**Given entries**

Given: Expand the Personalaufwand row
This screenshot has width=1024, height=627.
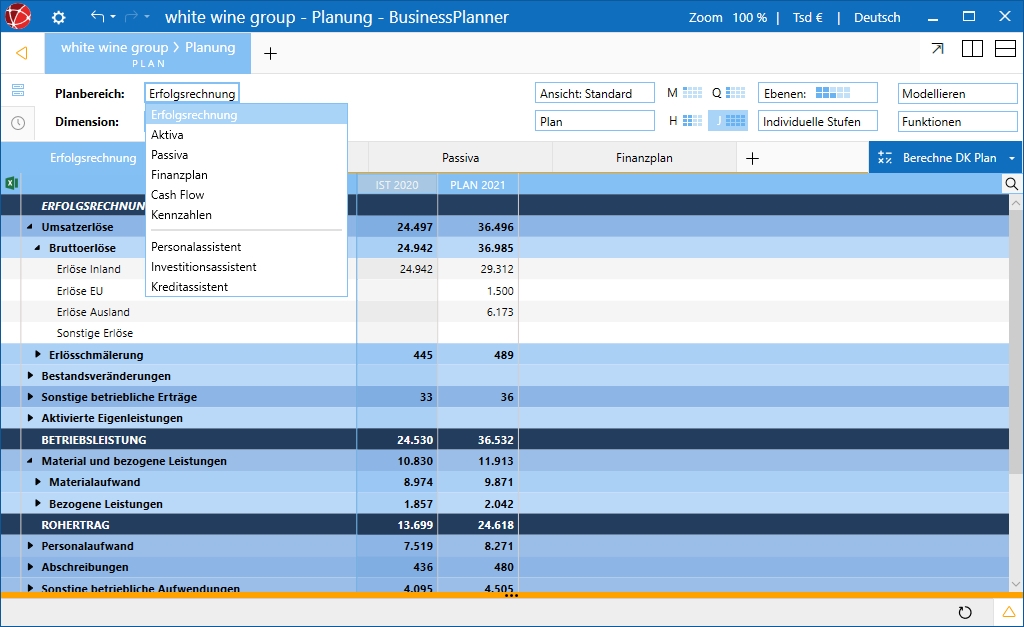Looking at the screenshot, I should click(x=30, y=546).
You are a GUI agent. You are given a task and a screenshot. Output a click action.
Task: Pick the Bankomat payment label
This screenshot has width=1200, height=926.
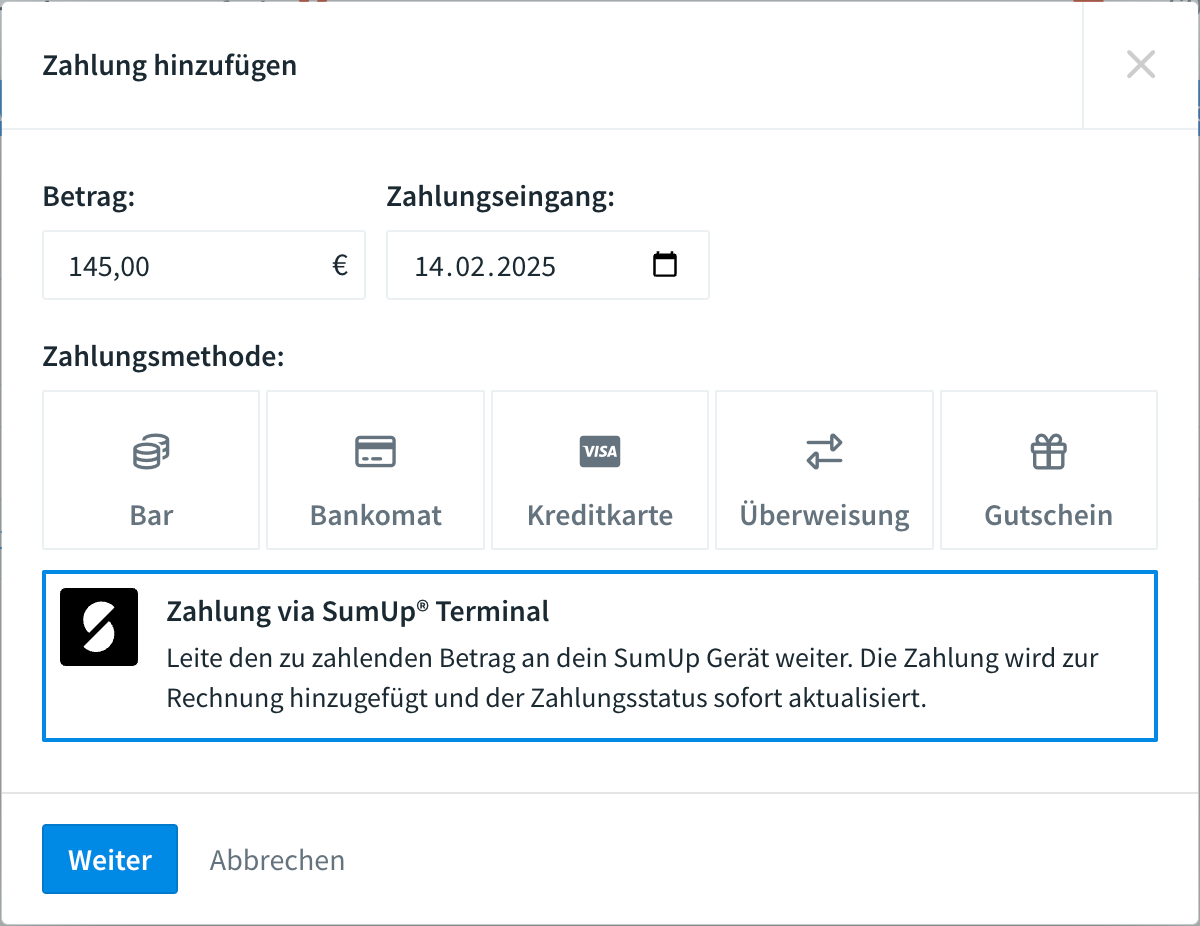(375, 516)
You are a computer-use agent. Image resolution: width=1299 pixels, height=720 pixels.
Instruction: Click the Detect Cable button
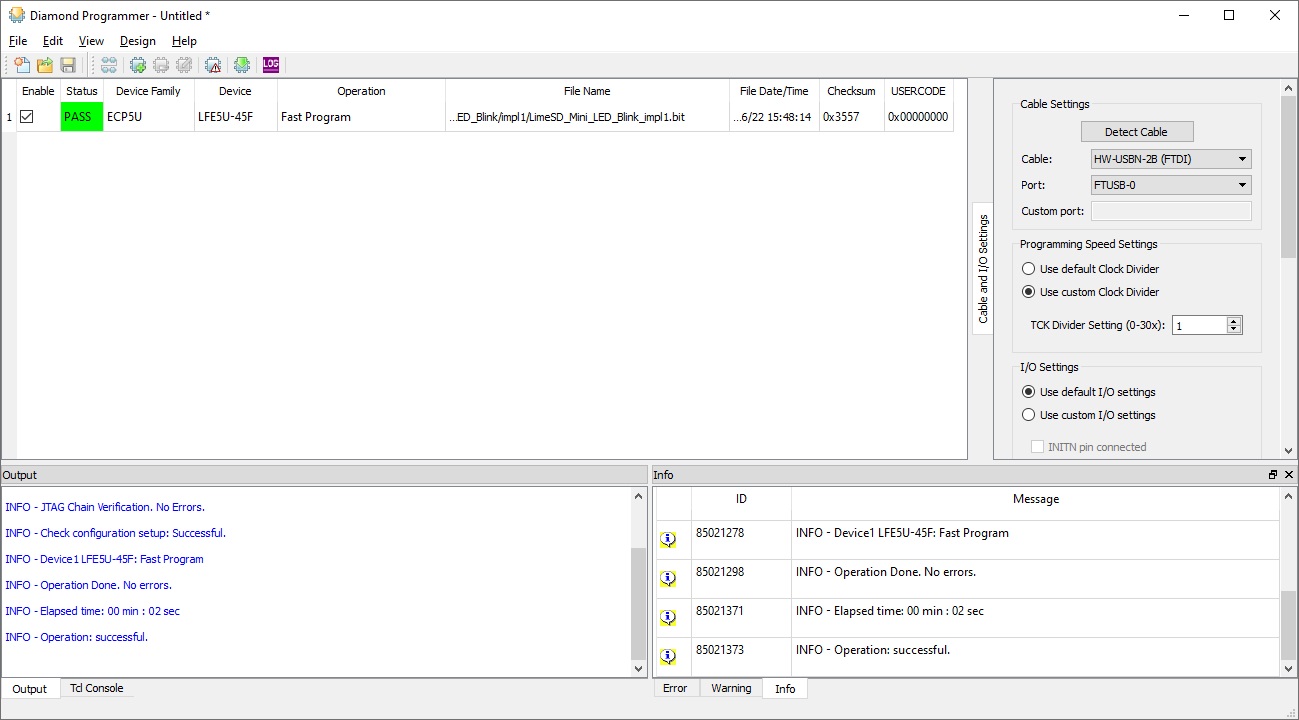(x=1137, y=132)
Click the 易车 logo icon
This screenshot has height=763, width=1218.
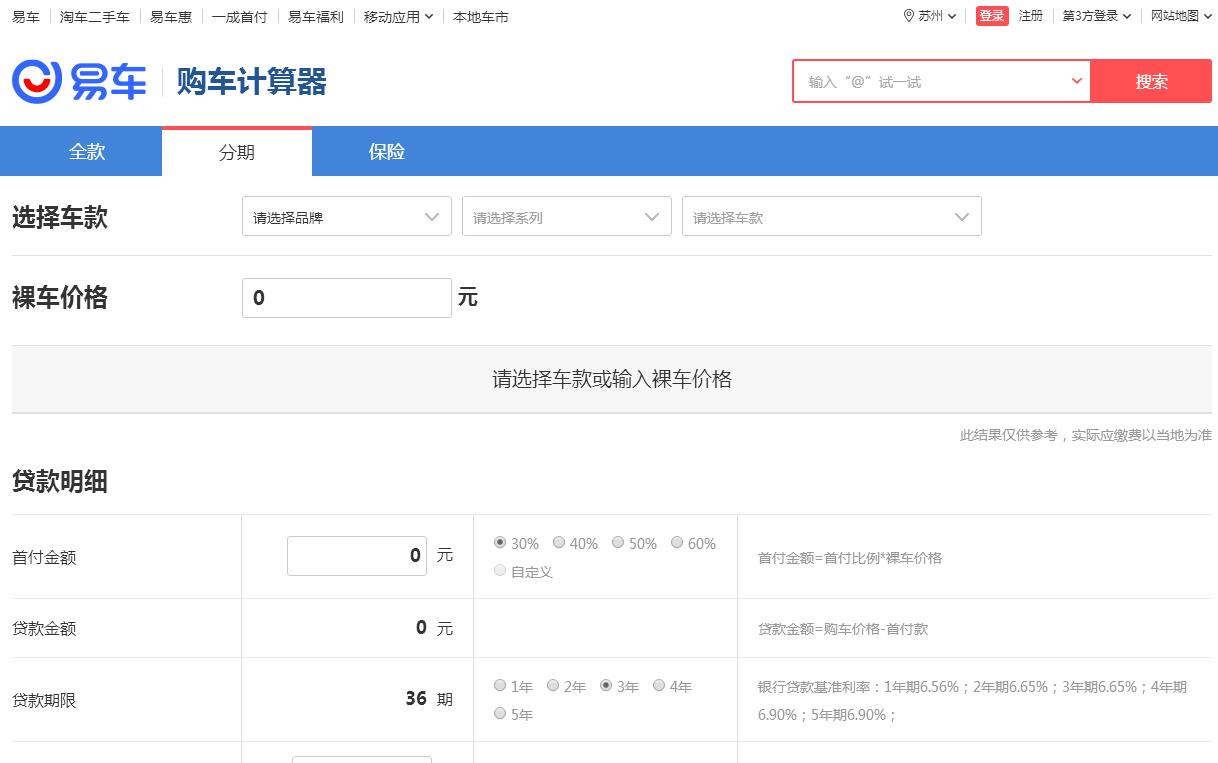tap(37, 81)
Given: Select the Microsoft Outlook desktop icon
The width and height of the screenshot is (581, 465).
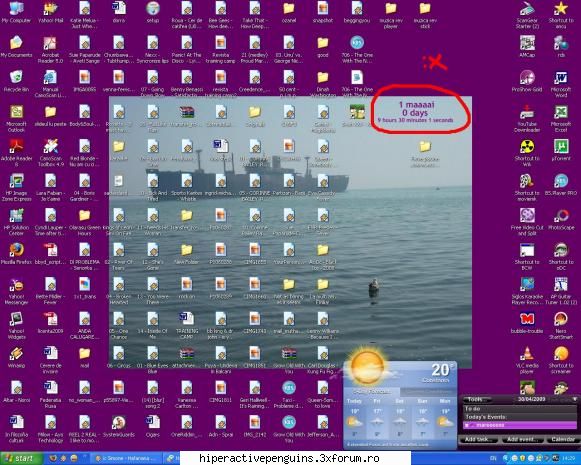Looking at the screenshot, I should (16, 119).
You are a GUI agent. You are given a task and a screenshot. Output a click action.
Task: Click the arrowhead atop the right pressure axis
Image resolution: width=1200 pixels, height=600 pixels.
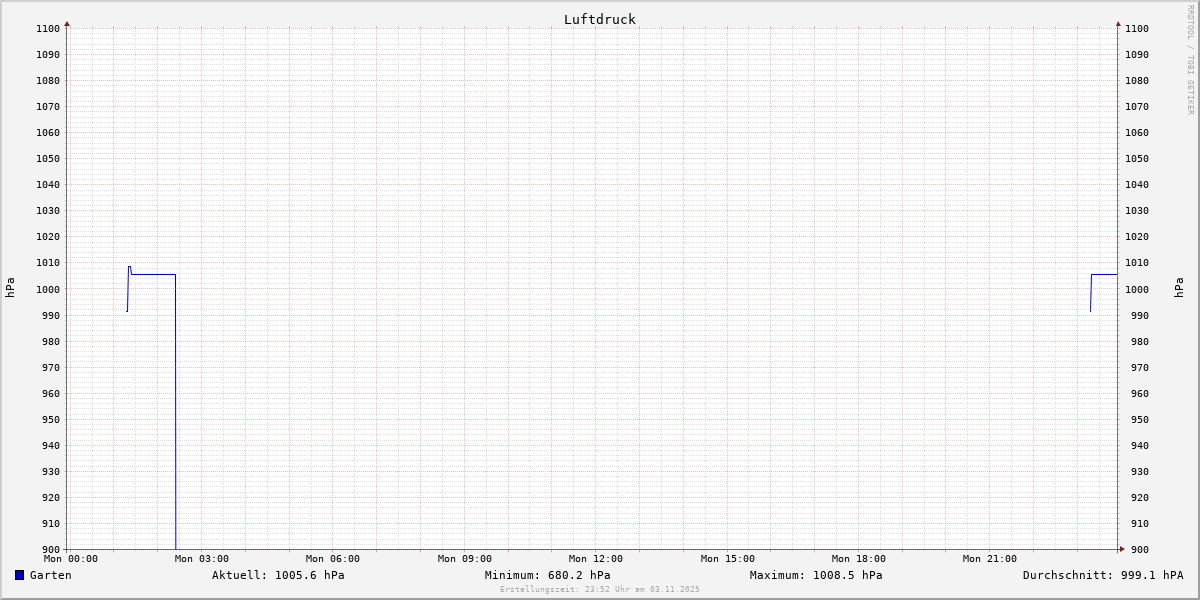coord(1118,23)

**Task brief**
Render the items as a JSON list of strings, one per line with blank lines dropped, starting with the line that contains "Given: Select the" and going on through the end of the items. Leave the pictures out.

**Output of the task**
[
  "Given: Select the Microsoft Outlook desktop icon",
  "The width and height of the screenshot is (581, 465).",
  "Looking at the screenshot, I should (16, 119).",
  "You are a GUI agent. You are given a task and a screenshot. Output a click action.",
  "Task: Click the arrowhead atop the right pressure axis",
  "Image resolution: width=1200 pixels, height=600 pixels.",
  "coord(1118,23)"
]